After lunch, we sidle through nice dry beech forest with clay underfoot. The foot trail is good and was once benched, but it’s been some time – it’s overgrown and has its moments. Lovely though.
The other side, coming down the stream, also has its moments.
We cross Battery Stream and enjoy some further moments. It’s a real mixed bag of great walking and just real messy scrambly stuff. The trail is hard-won along here, sidling across beautiful forest and along some seriously steep country – but it was hard-won a long time ago, and it isn’t maintained a lot. Bit of a shame maybe, as just staying entirely on this side and heading out to Wharepapa Hut would be a beaut – but I suppose the traffic is such that there are higher priorities these days.
Beyond point 185 where that alternate track connects from the south (barely there and no signpost or anything FYI), we find ourselves on a gentle spur of beech – with a very old road cutting. It’s beautiful soft moss underfoot, surrounded by healthy beech forest, on a gentle road gradient – a lovely way to finish the journey!

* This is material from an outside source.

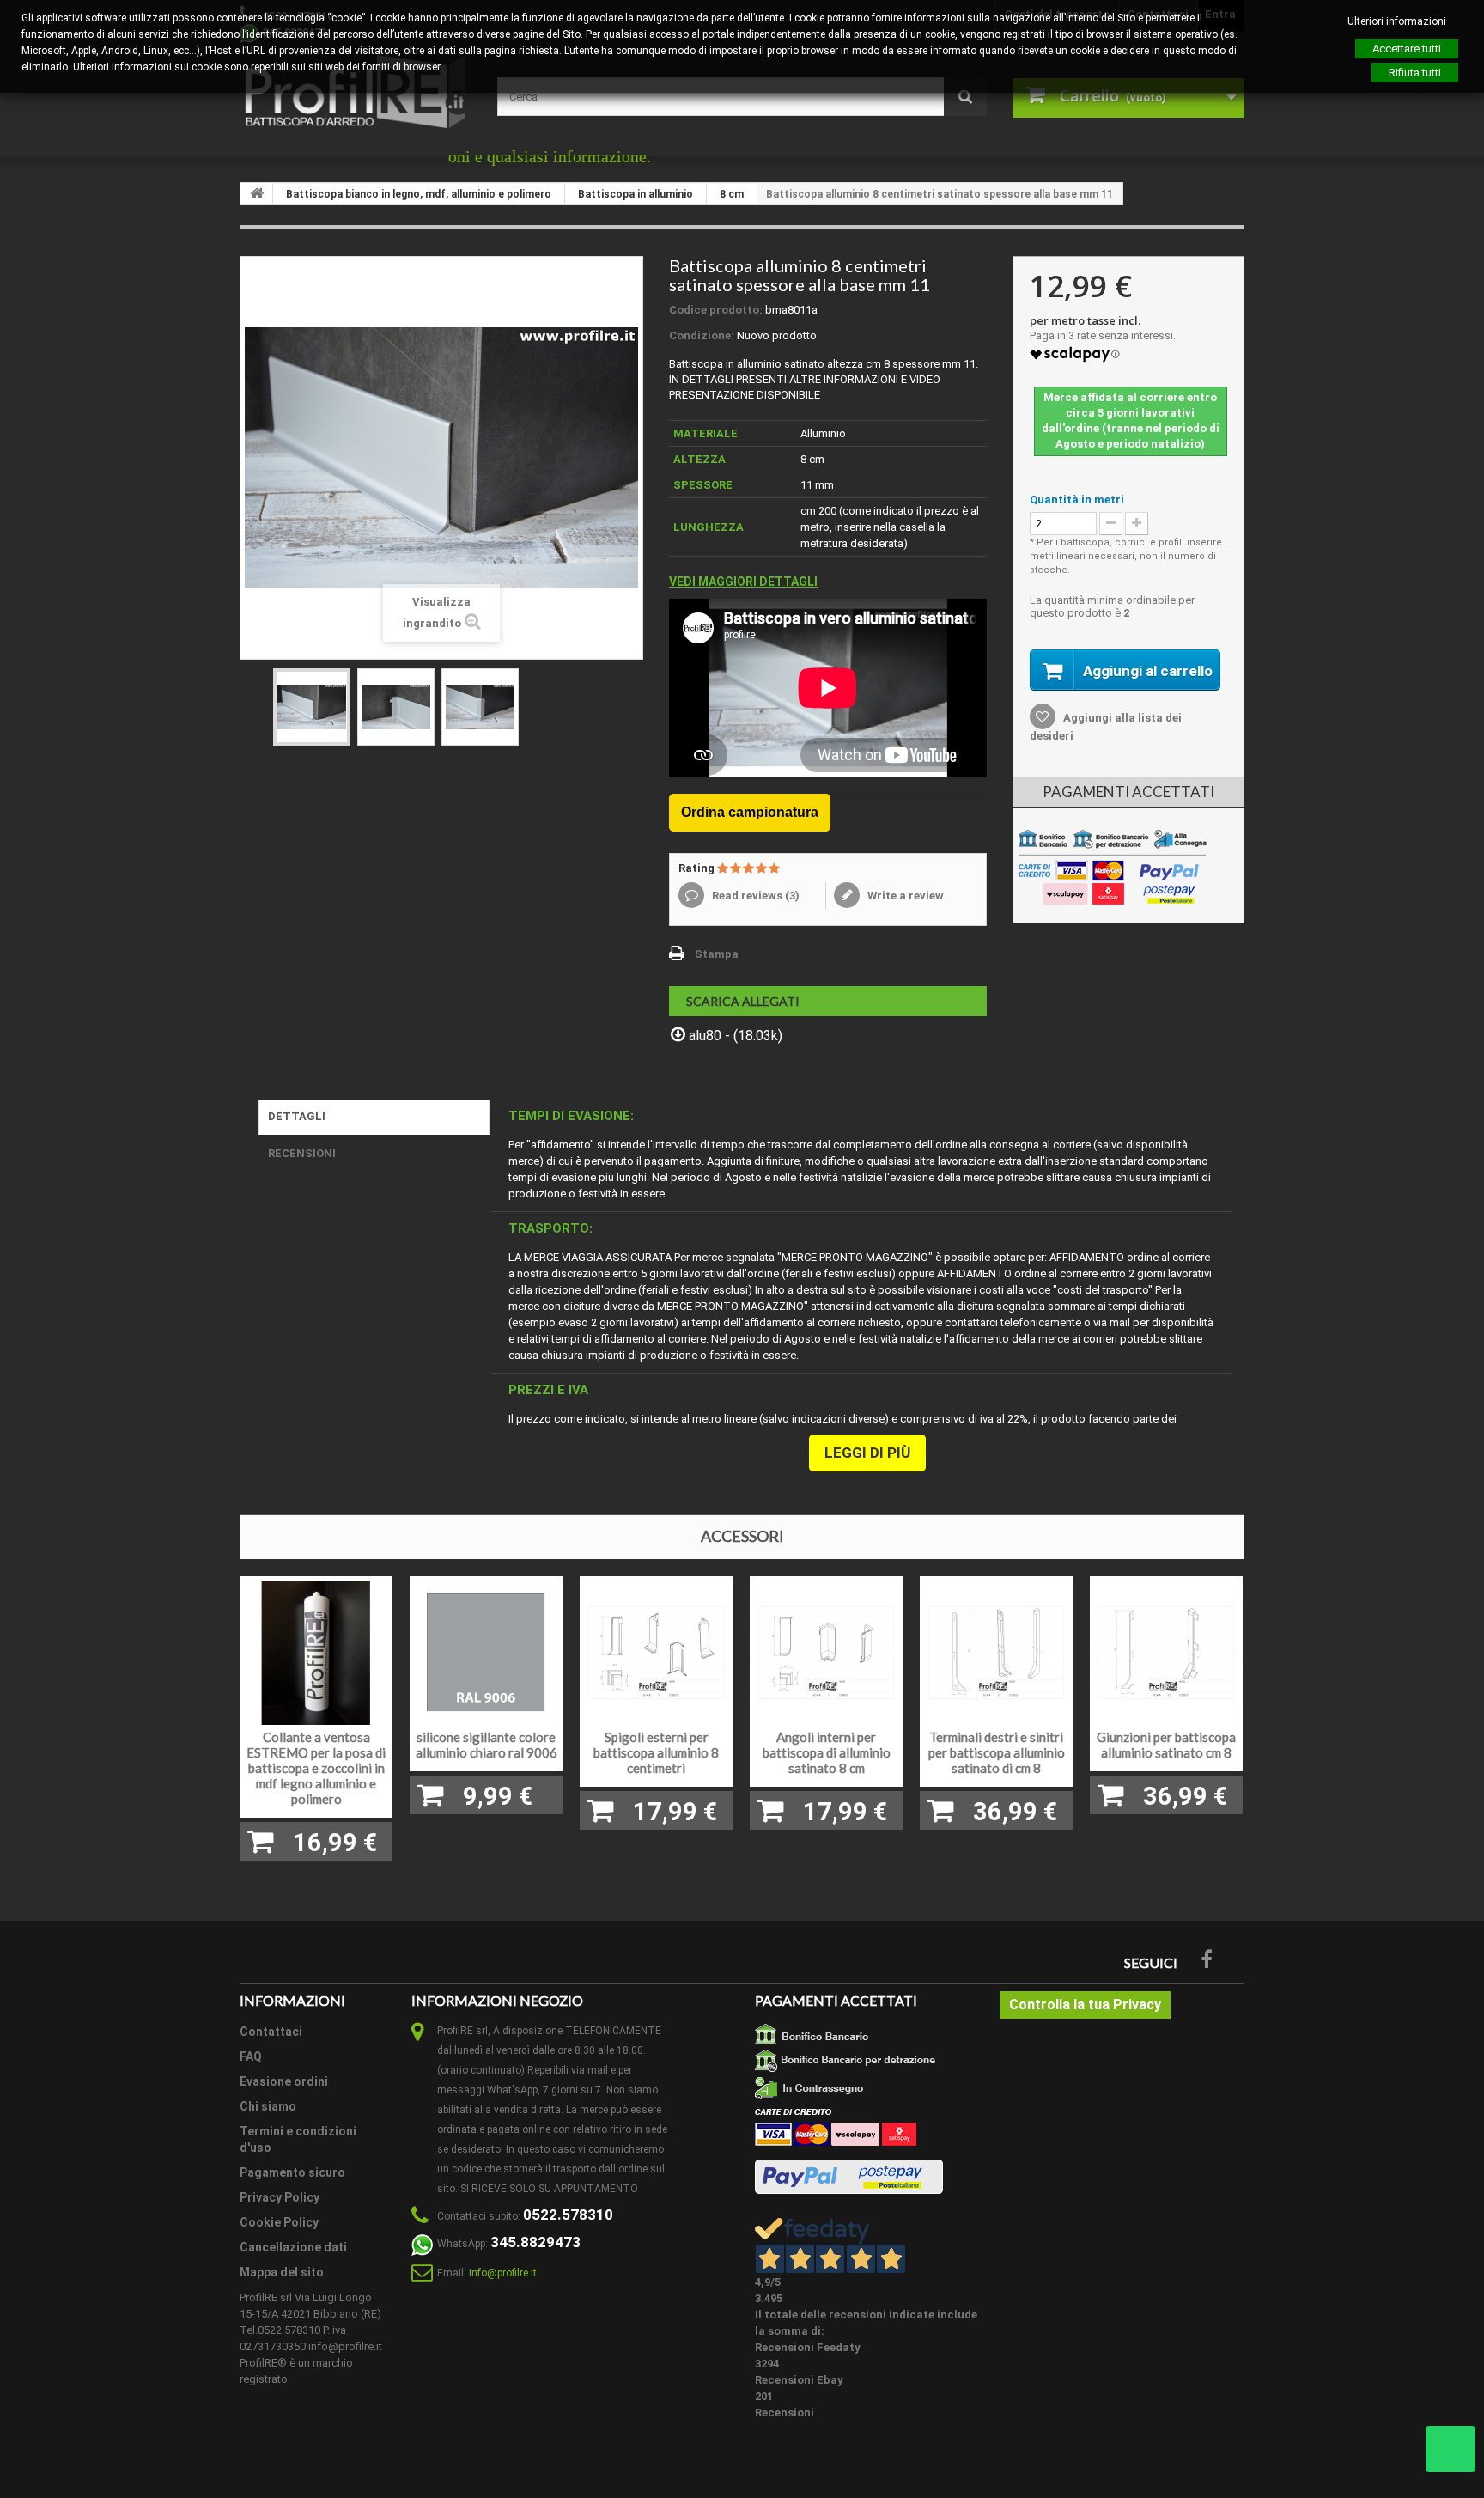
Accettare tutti (1406, 48)
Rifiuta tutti (1415, 72)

We spot farmland poking through the trees as the spur narrows, go through some fences and then we’re in an unmown little driveway strip of bush access. It’s magic there’s public access here, but the hay gets some hayfever going with half our group!

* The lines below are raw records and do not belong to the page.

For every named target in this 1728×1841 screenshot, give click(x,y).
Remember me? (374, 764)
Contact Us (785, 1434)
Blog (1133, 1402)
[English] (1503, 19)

The farm access is a bit confusing – electric fences block certain spots and markers are few and far. There are some bridges but not in one main spot (or we missed the turn). At any rate we end up wading through thigh-deep pondweed in an irrigation trench to wrap things up, but it’s great to get in from here!
All done, 9hours from our start below Papatahi Hut. Tired and happy.
On our debrief driving home back over the Remutaka Range, we remark on our favourite bits. The camping is high on the list, as is the gorgeous goblin forest up-top, and that great end in the easy beech old roadway.
For me, I’m happy to have walked it, but it’s not on the list of ones I’d like to do again in a hurry. The lower reaches of Papatahi are a bit of a curse. The silver lining of that is it’s so untouched and beautiful up there, and we leave with a real sense of accomplishment. Really chuffed to have finally explored this wild bit of the Remutaka Forest Park, and to do it in such great company. We’re so lucky to be here it’s ridiculous.